Oklahoma is one of only 15 states that currently regulate sports betting. However, Stitt’s proposal could open the door for the state to open a legal market.

Plans are still in their early stages, but Stitt laid out how the Oklahoma market could work.

Retail betting would be limited to federally recognized Indian tribes, consistent with a state-tribal gaming agreement. Stitt said personal betting income would be taxed at a rate of 15%.

As for mobile betting, Oklahoma would issue licenses to operators to offer this form of betting to players. Licenses would initially cost $500,000 (£409,795/470,463 euros), plus an annual renewal fee of $100,000.

Cellular license holders would be able to accept sports bets from anywhere in the state of Oklahoma. They would also be subject to a higher tax rate than retail businesses, which would be set at 20% of turnover.

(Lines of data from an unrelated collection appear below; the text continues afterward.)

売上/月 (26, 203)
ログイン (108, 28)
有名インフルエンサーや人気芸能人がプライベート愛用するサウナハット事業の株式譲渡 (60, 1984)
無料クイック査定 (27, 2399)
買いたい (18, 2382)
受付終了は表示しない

“I promised Oklahomans that if we did sports betting, we would do it right — and this plan does just that,” Stitt said. “About 35 states have already legalized sports betting and it will be a great source of revenue for the state.

“Tribes can add it to their existing infrastructure and Oklahomans can access it right from their phone.”

Stitt wants to protect college sports in Oklahoma

The broader proposal includes plans for banned betting. Many of these relate to betting on college sports in Oklahoma.

Betting on the individual performance of student-athletes, coaches or referees would not be permitted. Consumers also cannot place side bets on college competitions.

Stitt says he is actively seeking input from the National Collegiate Athletic Association and athletic conferences before finalizing those plans.

Additionally, the original proposal states that bettors will not be allowed to bet on player injuries.

Stitt’s proposal comes after a bill earlier this year suggested Oklahoma could legalize sports betting.

House Bill 1027 was introduced in the House in February with the goal of allowing tribes to add legal sports betting to their existing gaming agreements. This is similar to Stitt’s new plans.

The house passed the bill in mid-March, then it went to the Senate. However, the bill made no further progress and has been stalled since the end of May.

Currently, a total of 35 tribes in Oklahoma offer some form of gambling.